Galaxy clustering

Spatial Distribution of Galaxies:

  • Two point correlation function (2PCF): We have investigated whether Labini’s group claim, that the 2PCF at large scales behavior in galaxy surveys (BAO, Universe homogenization) cannot be trusted due to the limited volume effect, is correct. We have demonstrated that all 2PCF estimators verifies a relation called integral constraint, which is not necessary by the real 2PCF, which biases correlation function estimators. But we showed using simulations of the Sloan Digital Sky Survey Data Release 7 (SDSS DR7) that the effect of the constraint is very small for current galaxy surveys (Labatie, Starck, Lachieze-Rey, Statistical Methodology, 2011).

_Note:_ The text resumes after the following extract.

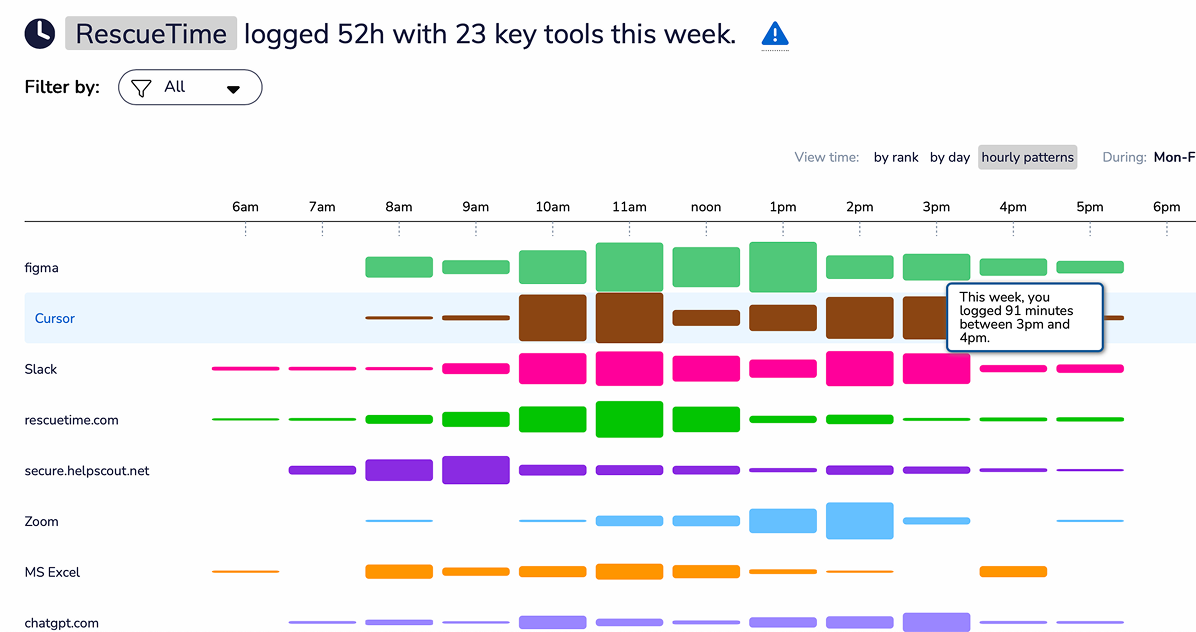
Task: Click the figma row label
Action: pos(41,268)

  • Baryonic Acoustic Oscillation (BAO): We have designed a specific wavelet adapted to search for shells, and exploit the physics of the process by making use of two different mass tracers, introducing a specific statistic to detect the BAO features. We have applied our method to the detection of BAO in a galaxy sample drawn from the Sloan Digital Sky Survey (SDSS). We have used the “main” catalogue to trace the shells, and the luminous red galaxies (LRG) as tracers of the high density central regions. Using this new method, we detect, with a high significance, that the LRG in our sample are preferentially located close to the centers of shell-like structures in the density field, with characteristics similar to those expected from BAO (Arnalte-Mur, Labatie, Clerc, Martínez,  Starck et al, A&A, 2012). Then we have studied the classical method for detecting BAOs and the assumptions that the method requires. We have also found that the approximation of a constant covariance matrix in the classical BAO analysis method can affect non negligibly both the BAO detection and cosmological parameter constraints (Labatie, Starck, Lachieze-Rey, ApJ,2012a) (Labatie, Starck, Lachieze-Rey, ApJ,2012b).

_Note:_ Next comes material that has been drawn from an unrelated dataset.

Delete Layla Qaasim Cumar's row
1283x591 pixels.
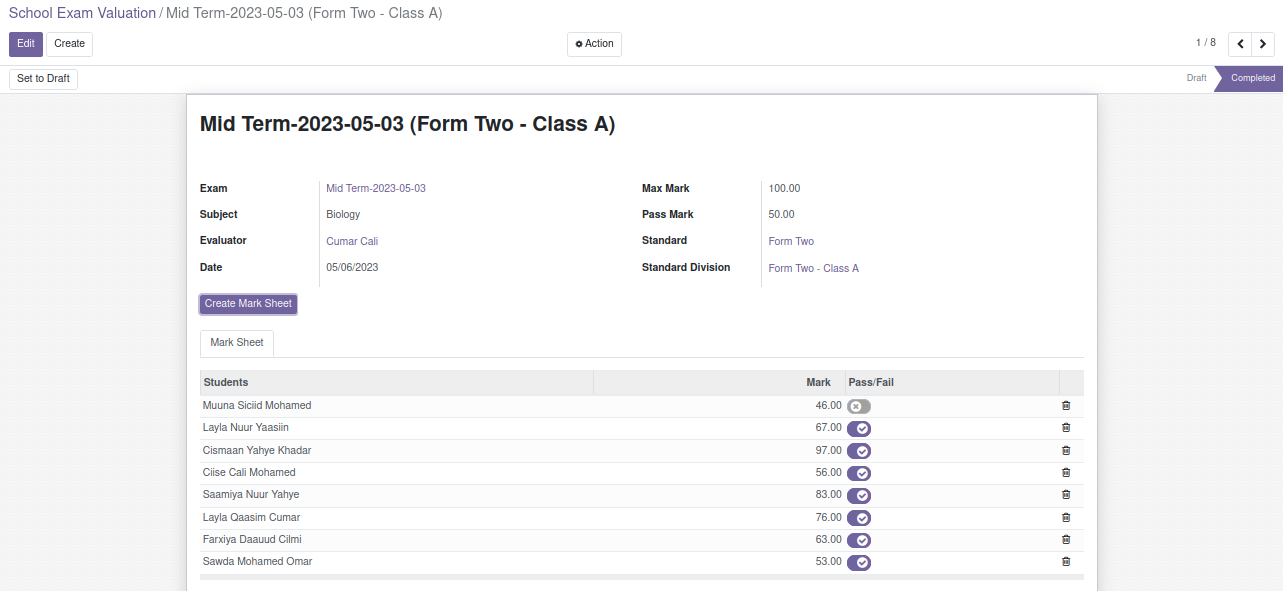pyautogui.click(x=1065, y=518)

  • Multiscale morphology of the galaxy distribution: We have shown how to calculate the Minkowski Functionals (MFs) taking into account border effects of complex observational sample volumes. We have proposed a multi-scale extension of the MF, which gives us more information about how the galaxies are spatially distributed. This method has been applied to the 2dF Galaxy Redshift Survey data. The MMF clearly indicates an evolution of morphology with scale. We also compare the 2dF real catalogue with mock catalogues and found that Λ cold dark matter simulations roughly fit the data, except at the finest scale (Saar, Martinez, Starck and Donoho, MNRAS, 2007).
  • Galaxy clustering and the changing relationship between galaxies and haloes since z=1.2: We measured the galaxy spatial correlation function in multi-band optical data over 133 square degree in the CFHTLS-Wide survey, from z=0.2 to 1.2 (Coupon, Kilbinger et al., A&A, 2012). Comparing these observations to a semi-analytical model of the matter distribution in the Universe, including a prescription how galaxies populate halos, a so-called halo occupation distribution (HOD) model, we determine the evolution of the luminosity-to-mass (L/M) ratios for stellar-mass selected galaxy samples. A maximum L/M is reached at halo masses of 6.3 × 1011 at low redshift. This mass increases with redshift, indicating “anti-hierarchical” evolution or “down-sizing”, where galaxies formed more efficiently in larger halos in the past.